Created on Friday, 11 June 2010
Customers often wonder why automotive service repair invoices can be difficult to interpret. I agree that a repair invoice can be confusing, but service advisers are more than happy to explain the various charges, descriptions and acronyms that appear on a customer's bill.
An average service repair invoice contains a lot of highly detailed information, such as diagnostic information and recommended items, parts, labour rates, shop supplies, disposal fees and taxes (provincial and federal).
On a service repair invoice, the replacement parts and labour rates are itemized separately for the benefit of the customer and for tracking purposes (dealership and manufacturer).
A dealership needs to know how much time technicians and service personnel spend on each job, so that its employees can be accurately scheduled and compensated for their efforts.
A typical invoice may contain two types of labour rates: flat rate and straight time (hourly rate). A flat rate is applied to routine maintenance procedures, such as oil changes, brake and exhaust repairs, coolant flushes, etc.
Calculation of a flat rate repair is the shop's hourly rate, multiplied by the industry standard, pre-determined flat rate repair time for that particular job on the same particular make and model vehicle.
A straight time charge is applied to diagnostic and repair work, where the cause of a problem isn't known beforehand. Today's vehicles are complex and often various culprits may mimic the same symptoms. If a technician is trying to isolate the source of a problem, it may require additional time, and the customer would be made aware of this before any work commenced.
Before proceeding with any service-related work, all automotive repairers (including new-car dealers) are required by law to obtain approval from the customer. That approval can be either written or verbal.
Environmental charges are often questioned by some customers. These are real fees that the dealer incurs for waste and recycling.
Environmental charges include the cost of disposing of items such as: engine oils, filters, brake fluids, radiator coolant, tires, batteries, plastic containers etc. At a typical repair centre, disposal fees range anywhere from $3.50 to $20. These fees are clearly itemized, not unlike the plastic bag fee that retail stores itemize on your receipt when you buy groceries.
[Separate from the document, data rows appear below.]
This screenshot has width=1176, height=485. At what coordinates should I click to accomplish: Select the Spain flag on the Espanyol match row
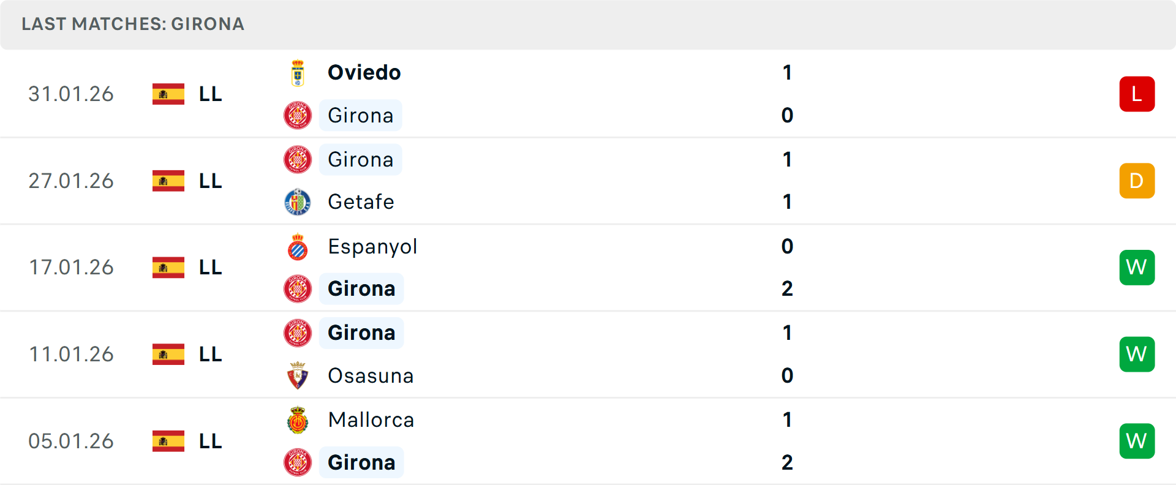168,267
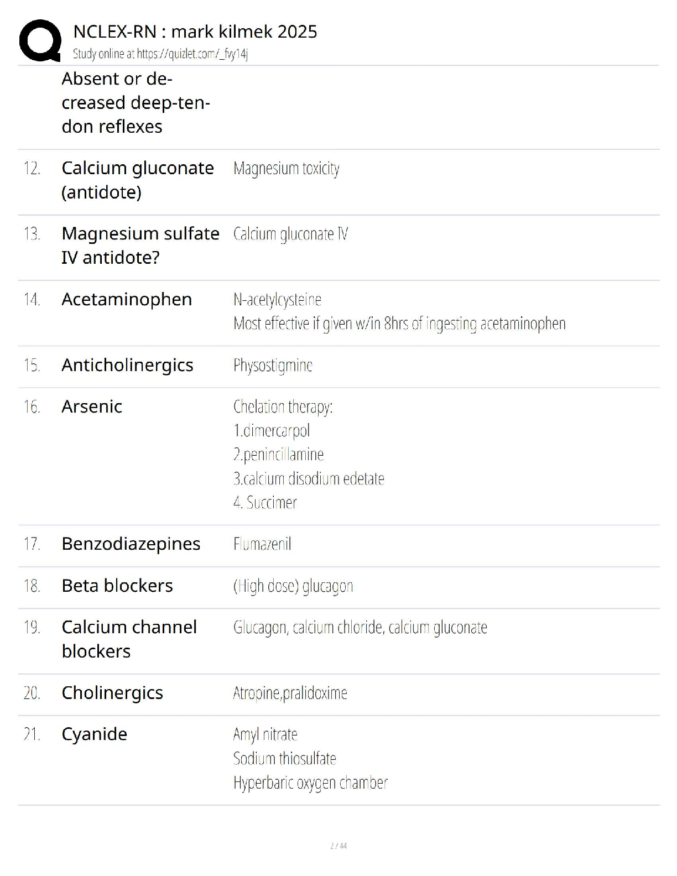Click the Atropine, pralidoxime definition
Image resolution: width=677 pixels, height=876 pixels.
click(290, 693)
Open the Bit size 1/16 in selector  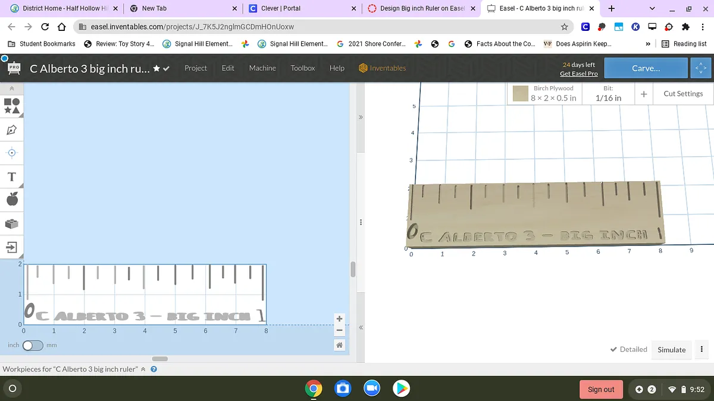[x=608, y=93]
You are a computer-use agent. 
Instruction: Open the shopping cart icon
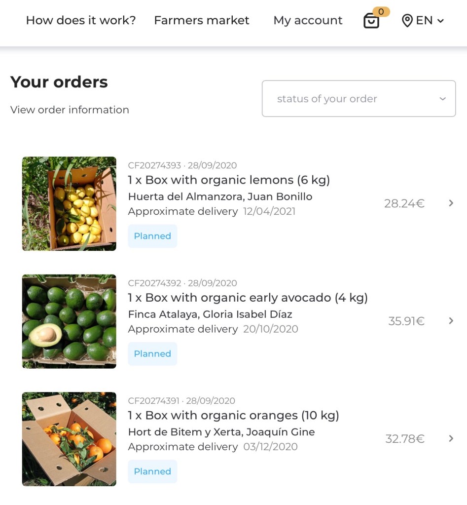coord(371,21)
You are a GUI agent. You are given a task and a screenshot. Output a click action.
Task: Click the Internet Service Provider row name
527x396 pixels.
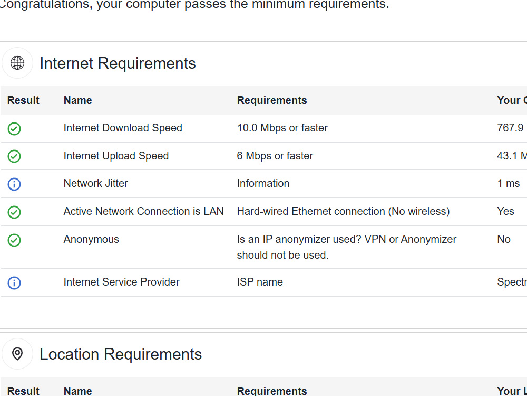[x=121, y=282]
Service customers sometimes feel that the cost of repairs doesn't always equate with the amount of time required to diagnose and fix a problem. This is often the case with flat rate repairs.
For example, let's say a vehicle needs a mechanical repair, and the allowable time for this job is 2.5 hours. If the technician does the job in two hours, the customer is still billed for 2.5 hours.
Conversely, if the technician spends 4.5 hours on this job, the customer is still only charged for 2.5 hours. No two technicians work at the same speed, just as no two electricians, plumbers or cabinetmakers work at the same speed.
Industry time and labour guides are used to indicate the average time a qualified technician would take to do the same job.
Another important component of a service repair invoice is information pertaining to the vehicle itself. At car dealers, all repair invoices must contain the date, make and model of the vehicle, along with the customer's information, vehicle mileage and Vehicle Identification Number (VIN).
This information is gathered for purposes of transparency and disclosure, and so that the dealership can access it in case a repair or maintenance issue needs to be addressed at a later date. Most dealers keep a detailed service history of your vehicle.
If any part of your service repair invoice isn't clear, contact your service adviser or the service manager of your dealership.